While many expected Alphabet to slash capital expenditures , the actual CapEx for the first quarter came in hotter than the median estimate of $17.1 billion, at $17.2 billion. That represented Alphabet’s CapEx didn’t cool with around the same pace of a 43% YoY increase for the last quarter of 2024, compared with a 10.2% increase for the full year. The company also reaffirmed its ambitious AI buildout plans and backed its $75 billion CapEx guidance for the year 2025.

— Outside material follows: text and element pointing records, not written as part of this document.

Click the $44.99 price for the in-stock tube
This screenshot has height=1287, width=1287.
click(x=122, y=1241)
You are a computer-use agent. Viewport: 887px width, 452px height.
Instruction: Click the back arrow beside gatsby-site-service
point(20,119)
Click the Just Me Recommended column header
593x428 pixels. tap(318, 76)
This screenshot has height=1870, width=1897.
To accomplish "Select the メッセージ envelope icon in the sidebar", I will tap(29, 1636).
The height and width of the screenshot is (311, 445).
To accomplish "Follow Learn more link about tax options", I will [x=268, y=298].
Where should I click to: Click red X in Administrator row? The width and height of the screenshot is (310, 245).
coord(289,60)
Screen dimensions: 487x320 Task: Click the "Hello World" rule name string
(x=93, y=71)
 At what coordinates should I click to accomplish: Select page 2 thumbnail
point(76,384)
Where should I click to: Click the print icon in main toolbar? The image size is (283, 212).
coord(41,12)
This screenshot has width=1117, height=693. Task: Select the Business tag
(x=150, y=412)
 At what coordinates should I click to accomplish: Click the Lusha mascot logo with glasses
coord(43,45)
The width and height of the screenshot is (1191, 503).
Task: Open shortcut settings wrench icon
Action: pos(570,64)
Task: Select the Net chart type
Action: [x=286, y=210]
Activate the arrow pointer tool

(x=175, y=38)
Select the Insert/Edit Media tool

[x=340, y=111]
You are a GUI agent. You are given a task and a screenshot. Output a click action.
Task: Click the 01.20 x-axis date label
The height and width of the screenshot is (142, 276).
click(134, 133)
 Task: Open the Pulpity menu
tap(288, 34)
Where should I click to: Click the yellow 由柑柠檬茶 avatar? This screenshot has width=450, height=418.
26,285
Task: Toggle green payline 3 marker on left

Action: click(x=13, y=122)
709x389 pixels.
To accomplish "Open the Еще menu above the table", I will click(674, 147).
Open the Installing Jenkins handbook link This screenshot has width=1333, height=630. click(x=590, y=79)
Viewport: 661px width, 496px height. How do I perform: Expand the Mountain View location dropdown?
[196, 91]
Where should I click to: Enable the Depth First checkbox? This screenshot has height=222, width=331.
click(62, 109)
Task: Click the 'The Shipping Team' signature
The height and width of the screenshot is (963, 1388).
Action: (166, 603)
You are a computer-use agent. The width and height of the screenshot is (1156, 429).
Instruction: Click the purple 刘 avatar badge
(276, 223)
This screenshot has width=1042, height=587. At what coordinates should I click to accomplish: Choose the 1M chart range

The spending plan brought relief for investors. There were concerns across Wall Street that tech giants are pulling back on new data center commitments. Wells Fargo analysts in a note earlier this week said Amazon’s cloud computing business Amazon Web Services (AWS) has paused some commitments about new data center leases after Microsoft Corporation decided to slow its pace of investments in artificial intelligence (AI) infrastructure.

"I saw the narrative around infrastructure spending as being one that was particularly a negative narrative in the market, suggesting that AI investments had peaked and that this was a sign that the bubble was deflating. And I think what Google told us today was it’s absolutely not the case," said Will Rhind, CEO of global ETF issuer GraniteShares.